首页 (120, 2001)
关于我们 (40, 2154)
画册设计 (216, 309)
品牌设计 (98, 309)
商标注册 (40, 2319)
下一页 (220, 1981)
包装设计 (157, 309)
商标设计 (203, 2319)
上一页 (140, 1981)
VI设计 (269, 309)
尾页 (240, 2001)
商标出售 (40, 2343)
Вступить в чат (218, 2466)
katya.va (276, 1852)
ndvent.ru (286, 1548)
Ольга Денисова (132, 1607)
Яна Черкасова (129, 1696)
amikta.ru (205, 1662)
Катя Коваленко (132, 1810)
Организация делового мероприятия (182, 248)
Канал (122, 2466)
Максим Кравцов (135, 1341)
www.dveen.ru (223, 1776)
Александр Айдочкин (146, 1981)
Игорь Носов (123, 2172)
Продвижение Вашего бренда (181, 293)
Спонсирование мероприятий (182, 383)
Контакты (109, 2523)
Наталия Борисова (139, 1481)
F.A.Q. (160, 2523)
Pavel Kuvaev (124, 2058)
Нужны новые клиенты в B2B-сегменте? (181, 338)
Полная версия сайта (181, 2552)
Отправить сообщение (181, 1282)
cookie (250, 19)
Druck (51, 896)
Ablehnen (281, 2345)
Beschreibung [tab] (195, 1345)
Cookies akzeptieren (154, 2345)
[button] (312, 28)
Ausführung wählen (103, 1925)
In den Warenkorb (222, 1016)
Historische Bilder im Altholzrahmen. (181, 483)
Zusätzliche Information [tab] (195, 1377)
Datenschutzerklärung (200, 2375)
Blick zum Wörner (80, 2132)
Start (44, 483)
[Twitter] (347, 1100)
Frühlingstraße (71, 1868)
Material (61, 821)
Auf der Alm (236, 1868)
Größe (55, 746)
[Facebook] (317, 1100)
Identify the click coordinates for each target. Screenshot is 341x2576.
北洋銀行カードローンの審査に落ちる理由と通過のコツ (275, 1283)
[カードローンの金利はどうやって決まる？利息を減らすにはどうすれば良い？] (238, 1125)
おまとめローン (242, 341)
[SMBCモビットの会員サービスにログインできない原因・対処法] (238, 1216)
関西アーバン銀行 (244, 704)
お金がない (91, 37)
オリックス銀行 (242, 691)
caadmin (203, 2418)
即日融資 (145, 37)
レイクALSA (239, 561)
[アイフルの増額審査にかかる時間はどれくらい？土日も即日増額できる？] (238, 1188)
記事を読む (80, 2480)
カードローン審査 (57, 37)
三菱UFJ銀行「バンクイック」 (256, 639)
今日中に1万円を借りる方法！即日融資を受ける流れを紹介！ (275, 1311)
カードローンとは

# [What to produce]
Please retype every entry above exactly as it stands.

# [Solution to this problem]
首页 (120, 2001)
关于我们 (40, 2154)
画册设计 (216, 309)
品牌设计 (98, 309)
商标注册 (40, 2319)
下一页 (220, 1981)
包装设计 (157, 309)
商标设计 (203, 2319)
上一页 (140, 1981)
VI设计 (269, 309)
尾页 (240, 2001)
商标出售 (40, 2343)
Вступить в чат (218, 2466)
katya.va (276, 1852)
ndvent.ru (286, 1548)
Ольга Денисова (132, 1607)
Яна Черкасова (129, 1696)
amikta.ru (205, 1662)
Катя Коваленко (132, 1810)
Организация делового мероприятия (182, 248)
Канал (122, 2466)
Максим Кравцов (135, 1341)
www.dveen.ru (223, 1776)
Александр Айдочкин (146, 1981)
Игорь Носов (123, 2172)
Продвижение Вашего бренда (181, 293)
Спонсирование мероприятий (182, 383)
Контакты (109, 2523)
Наталия Борисова (139, 1481)
F.A.Q. (160, 2523)
Pavel Kuvaev (124, 2058)
Нужны новые клиенты в B2B-сегменте? (181, 338)
Полная версия сайта (181, 2552)
Отправить сообщение (181, 1282)
cookie (250, 19)
Druck (51, 896)
Ablehnen (281, 2345)
Beschreibung [tab] (195, 1345)
Cookies akzeptieren (154, 2345)
[button] (312, 28)
Ausführung wählen (103, 1925)
In den Warenkorb (222, 1016)
Historische Bilder im Altholzrahmen. (181, 483)
Zusätzliche Information [tab] (195, 1377)
Datenschutzerklärung (200, 2375)
Blick zum Wörner (80, 2132)
Start (44, 483)
[Twitter] (347, 1100)
Frühlingstraße (71, 1868)
Material (61, 821)
Auf der Alm (236, 1868)
Größe (55, 746)
[Facebook] (317, 1100)
Identify the click coordinates for each target. Screenshot is 341x2576.
北洋銀行カードローンの審査に落ちる理由と通過のコツ (275, 1283)
[カードローンの金利はどうやって決まる？利息を減らすにはどうすれば良い？] (238, 1125)
おまとめローン (242, 341)
[SMBCモビットの会員サービスにログインできない原因・対処法] (238, 1216)
関西アーバン銀行 (244, 704)
お金がない (91, 37)
オリックス銀行 (242, 691)
caadmin (203, 2418)
即日融資 (145, 37)
レイクALSA (239, 561)
[アイフルの増額審査にかかる時間はどれくらい？土日も即日増額できる？] (238, 1188)
記事を読む (80, 2480)
カードローン審査 (57, 37)
三菱UFJ銀行「バンクイック」 (256, 639)
今日中に1万円を借りる方法！即日融資を受ける流れを紹介！ (275, 1311)
カードローンとは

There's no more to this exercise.